What to Check: Matrices and Label Together
Identifying a genuine first pressing of Abbey Road requires examining both the runout matrix and the label. Neither alone is sufficient — and this is where many buyers go wrong.
The majority of first and second pressings share the same matrix codes: Side 1: YEX 749-2; Side 2: YEX 750-1. There is also a rare variant with YEX 749-3U on Side 1 paired with YEX 750-1 on Side 2 — some sources treat this as a second pressing variant, others as a small run from the original 1969 release. The critical caveat: the third pressing (late 1970) carries the same YEX 749-2 / YEX 750-1 codes as the first and second. Matrices alone will not distinguish them. Later pressings eventually move to YEX 749-3, 749-4 and YEX 750-2, 750-2U, 750-3 — but not until the fourth pressing and beyond.

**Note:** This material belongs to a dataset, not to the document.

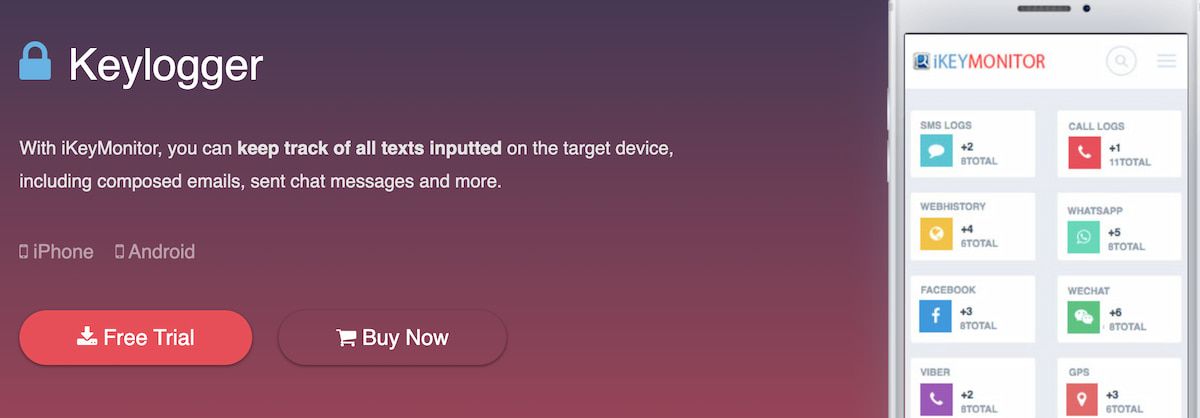The height and width of the screenshot is (418, 1200).
Task: Click the circular search icon in phone header
Action: pyautogui.click(x=1122, y=62)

The Label: „Her Majesty” and the 33⅓ Position
The most important identifier on the first pressing is what is absent from the Side 2 label: no credit for „(Her Majesty)”. The 23-second track appears on the vinyl — separated from „The End” by approximately twenty seconds of silence — but is not listed anywhere. The second pressing and all subsequent editions add it to the label.
The story of how it got there is one of the great accidents in recording history. McCartney had originally placed the fragment in the Abbey Road medley between „Mean Mr. Mustard” and „Polythene Pam”, but decided it didn’t fit and told engineer John Kurlander to discard it. Kurlander, under standing orders never to destroy Beatles material, picked the tape up off the floor, attached roughly twenty seconds of leader tape, and spliced it onto the end of the master reel. When McCartney heard the result on playback — a sudden apparition of a song after the grand finale of „The End” — he approved it immediately. „Typical Beatles,” he said, „an accident.” By the time the decision was made to keep it, the sleeve artwork had already been printed, leaving „Her Majesty” unlisted. It is now regarded as one of the first hidden tracks in popular music history.
The second label identifier concerns the „33⅓” marking on the Side 2 (sliced apple) label. On the first and second pressings, it is aligned to the left side of the label. From the third pressing onwards, it is centred relative to the „An E.M.I. Recording” text above it. This single detail, easily missed, is the only way to distinguish a first or second pressing from a third pressing when the matrix codes are identical.
One additional first-pressing label variant exists on Side 2, where the standard two-line layout is rearranged: the second line becomes the last, pushing „33⅓” below SIDE 2 and the catalogue number PCS 7088 below the year. These copies are genuinely uncommon but are not assigned particular premium by the market.
The Misaligned Cover
Two variants of the rear sleeve circulated from the day of release. The standard version has the Apple logo correctly positioned beneath the Side 1 tracklist. The variant has a slightly different crop — the background photograph is shifted, the front cover image is marginally more zoomed in, and the Apple logo appears displaced toward the left. The fact that both versions appeared simultaneously on launch day indicates they were printed in parallel runs rather than one correcting the other. Both are legitimate first-pressing covers; the misaligned version is not significantly more valuable, but it is the more interesting conversation piece.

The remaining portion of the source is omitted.